──────── Supplied information

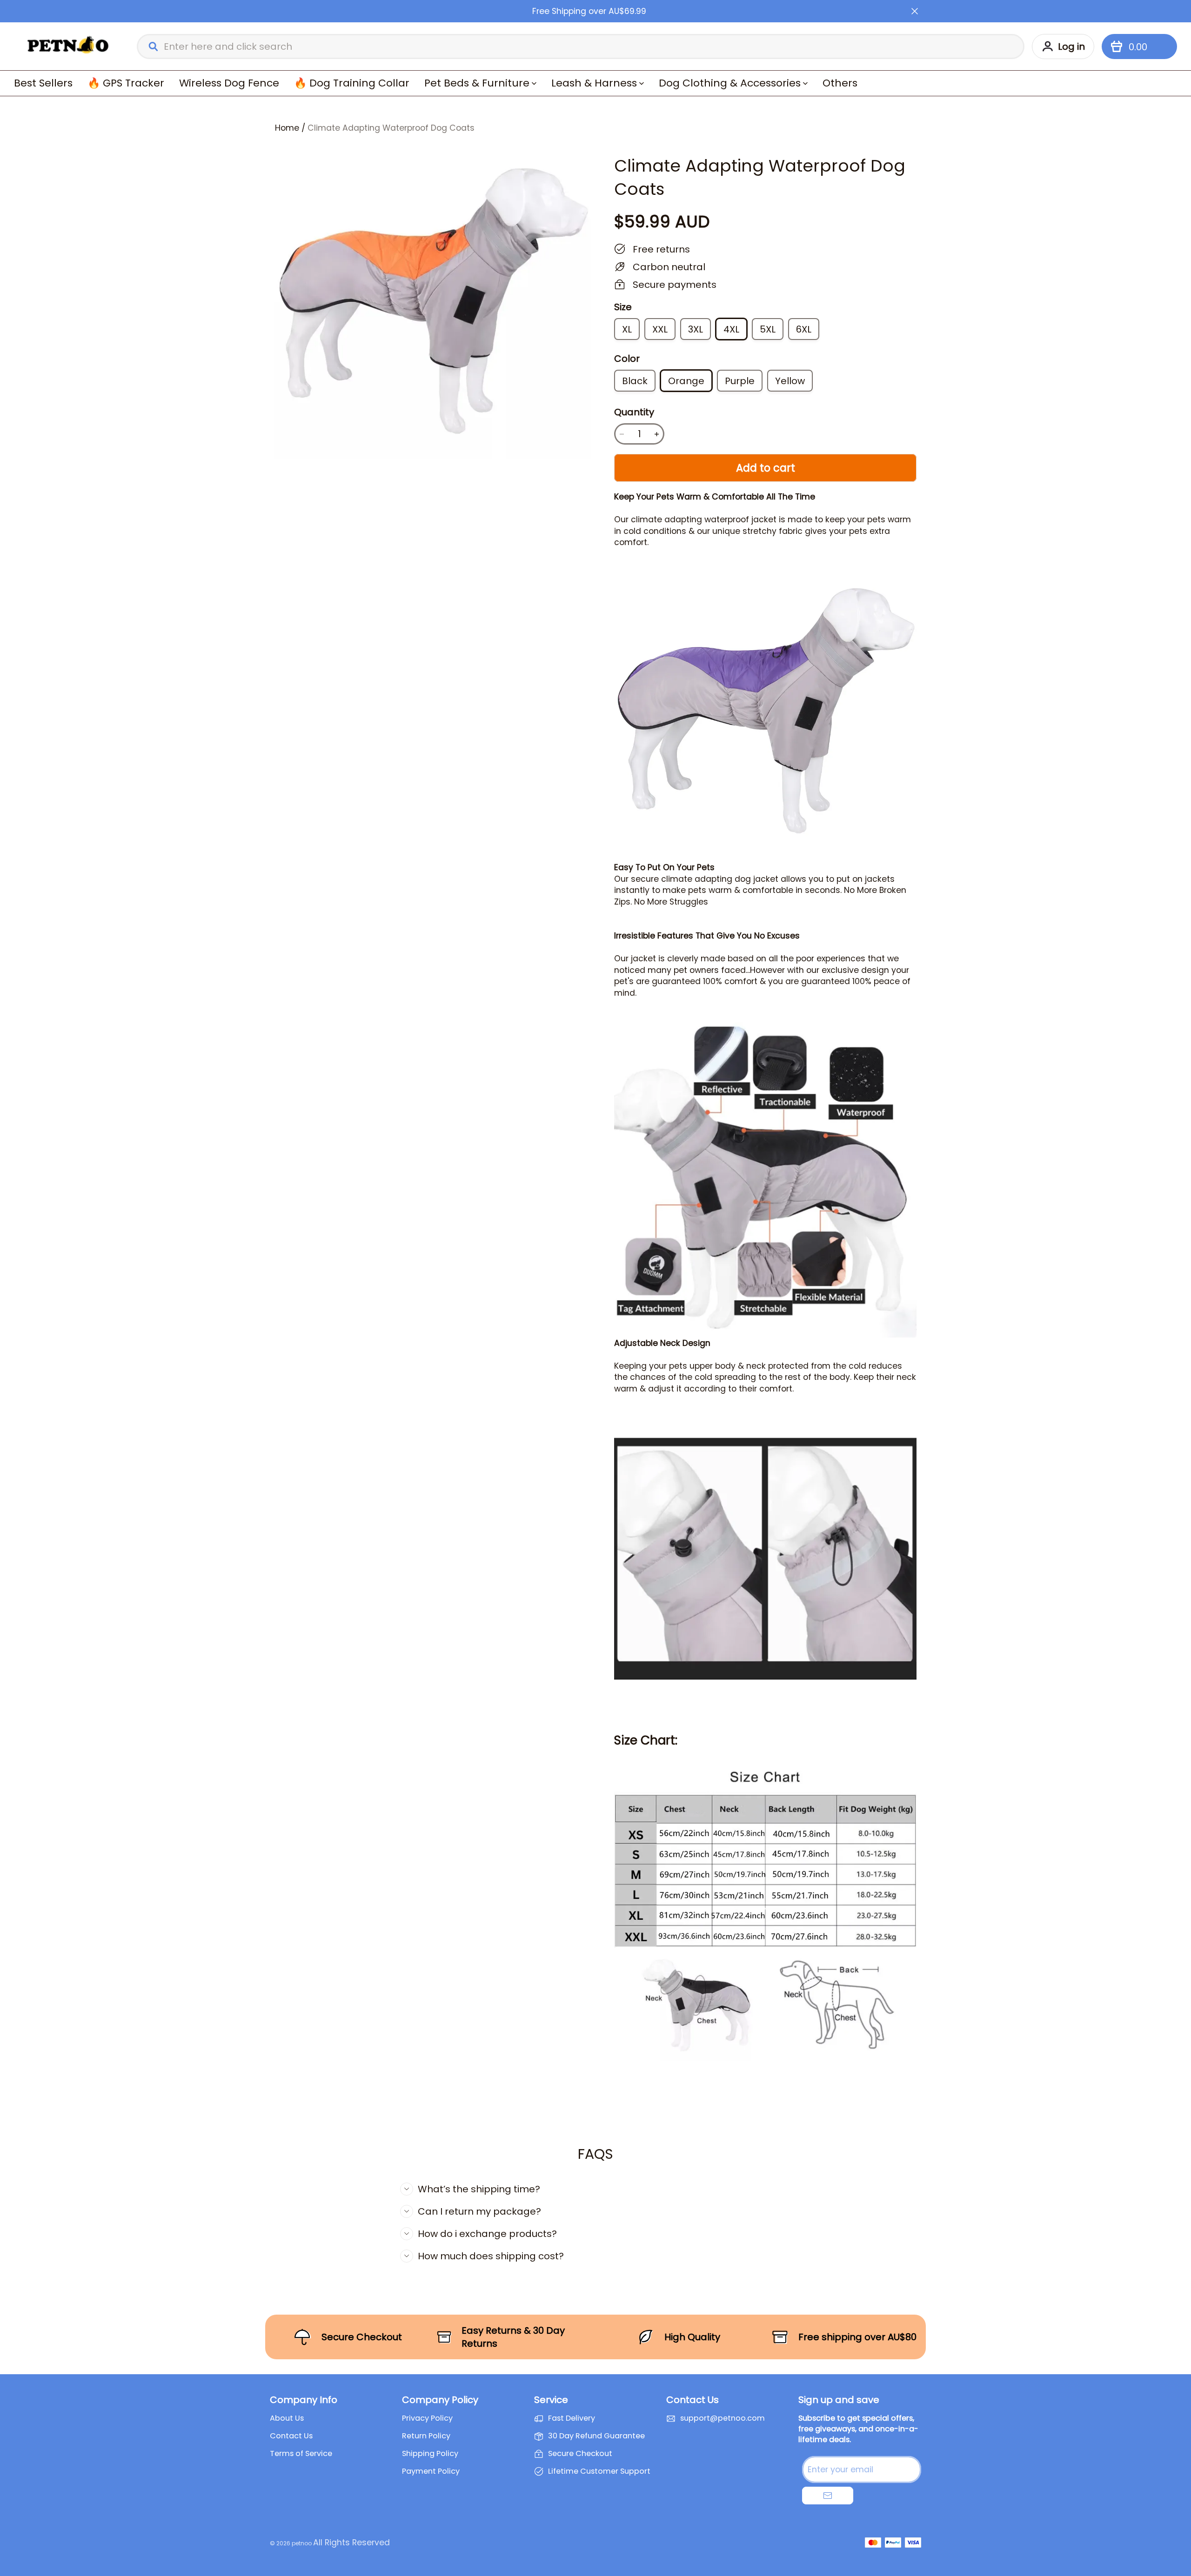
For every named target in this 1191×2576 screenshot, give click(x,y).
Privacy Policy (427, 2418)
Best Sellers (43, 83)
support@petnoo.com (722, 2418)
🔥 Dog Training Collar (351, 83)
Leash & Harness (594, 83)
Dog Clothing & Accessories (730, 83)
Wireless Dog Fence (229, 83)
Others (840, 83)
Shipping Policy (430, 2454)
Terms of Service (301, 2454)
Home (287, 127)
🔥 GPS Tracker (125, 83)
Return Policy (426, 2436)
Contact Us (291, 2436)
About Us (287, 2418)
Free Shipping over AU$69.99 (589, 11)
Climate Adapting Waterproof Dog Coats (391, 127)
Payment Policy (431, 2471)
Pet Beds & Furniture (476, 83)
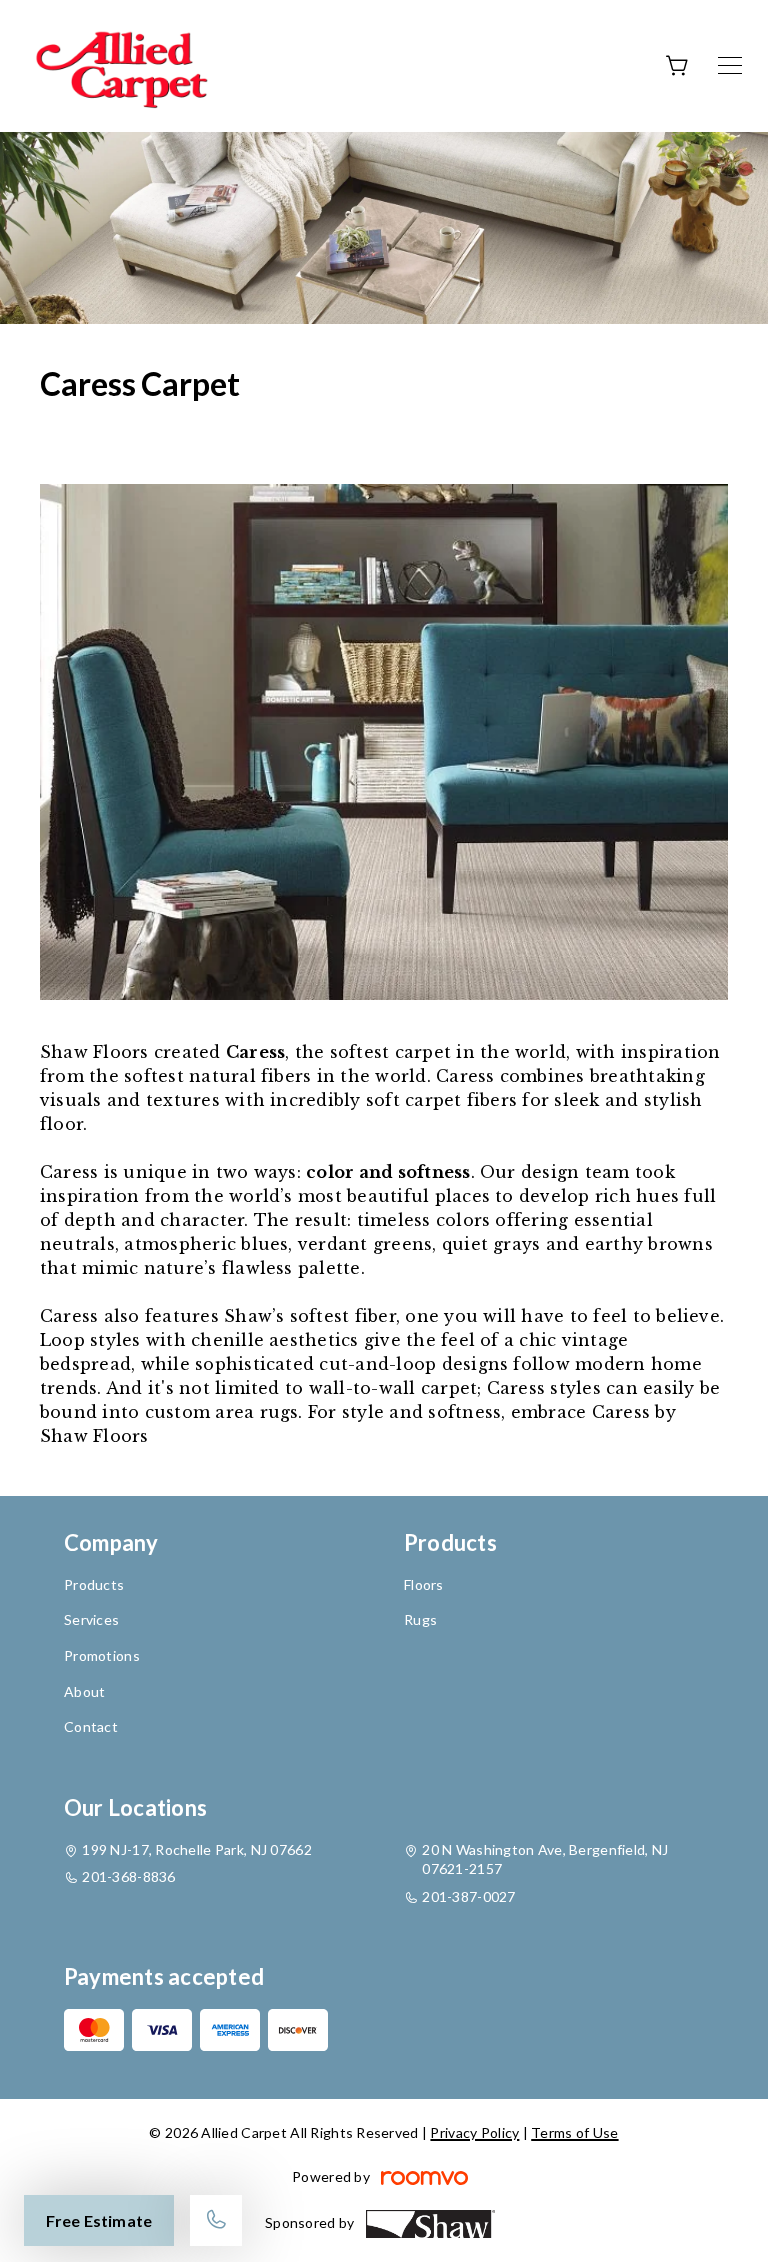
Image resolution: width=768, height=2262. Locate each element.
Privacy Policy (474, 2132)
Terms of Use (574, 2132)
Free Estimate (99, 2220)
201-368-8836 (128, 1876)
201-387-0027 (468, 1896)
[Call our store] (216, 2220)
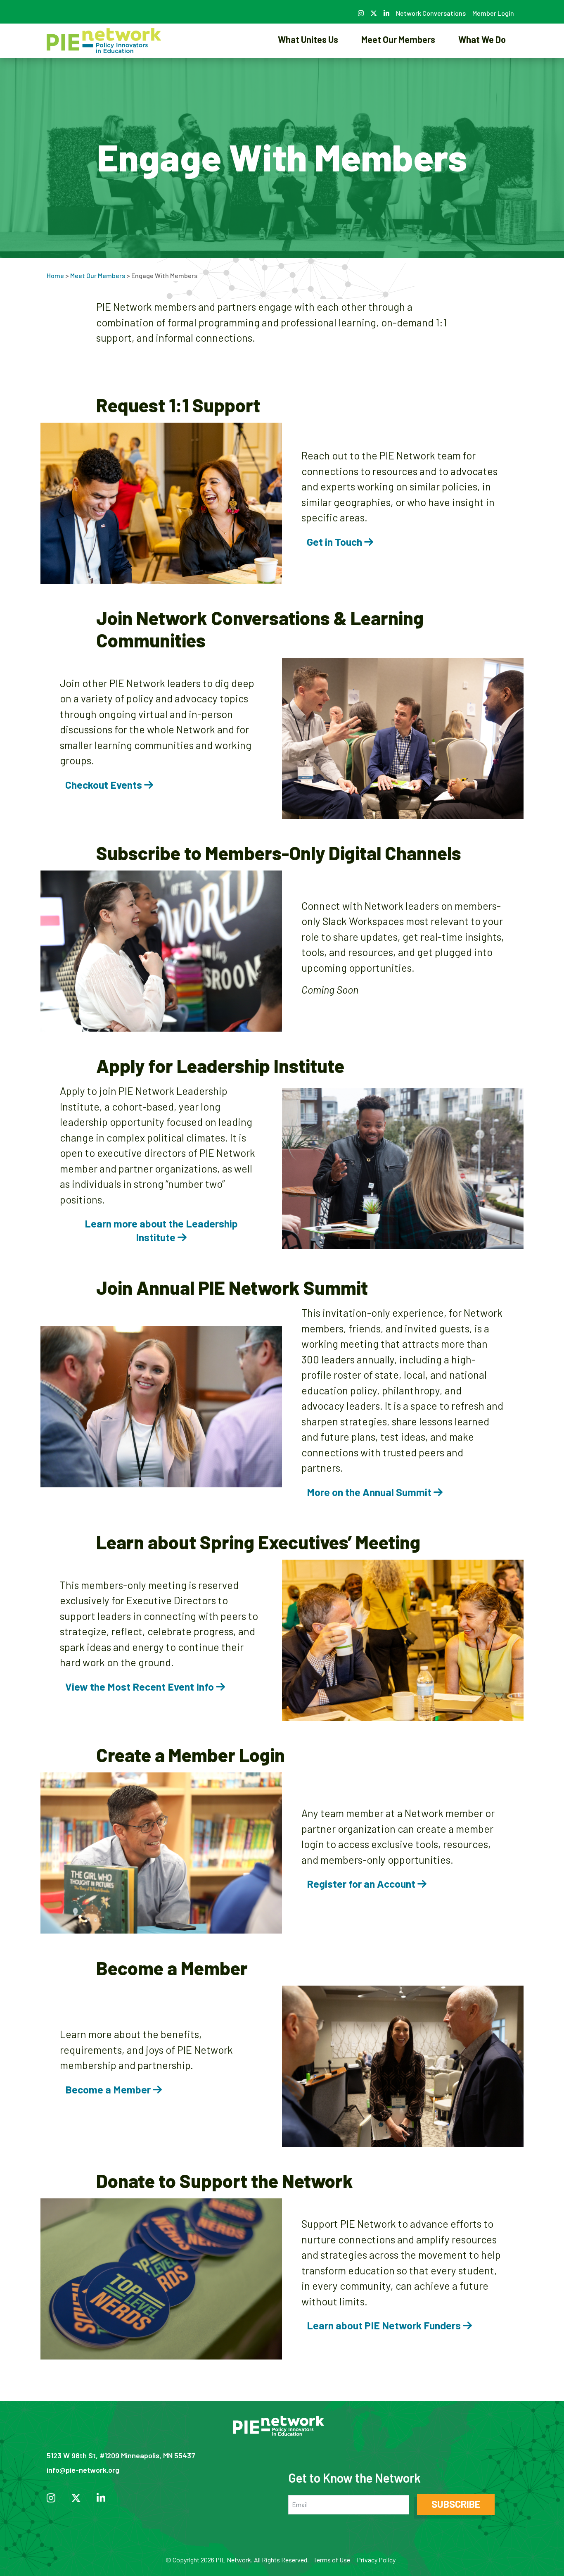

────────────────

** Task **
Transcribe each line above exactly, pictures excluded.

** Solution for this exercise **
For every named target in this 1191×2576 screenshot, give click(x,y).
Privacy Policy (427, 2418)
Best Sellers (43, 83)
support@petnoo.com (722, 2418)
🔥 Dog Training Collar (351, 83)
Leash & Harness (594, 83)
Dog Clothing & Accessories (730, 83)
Wireless Dog Fence (229, 83)
Others (840, 83)
Shipping Policy (430, 2454)
Terms of Service (301, 2454)
Home (287, 127)
🔥 GPS Tracker (125, 83)
Return Policy (426, 2436)
Contact Us (291, 2436)
About Us (287, 2418)
Free Shipping over AU$69.99 (589, 11)
Climate Adapting Waterproof Dog Coats (391, 127)
Payment Policy (431, 2471)
Pet Beds & Furniture (476, 83)
Image resolution: width=768, height=2262. Locate each element.
Privacy Policy (474, 2132)
Terms of Use (574, 2132)
Free Estimate (99, 2220)
201-368-8836 (128, 1876)
201-387-0027 (468, 1896)
[Call our store] (216, 2220)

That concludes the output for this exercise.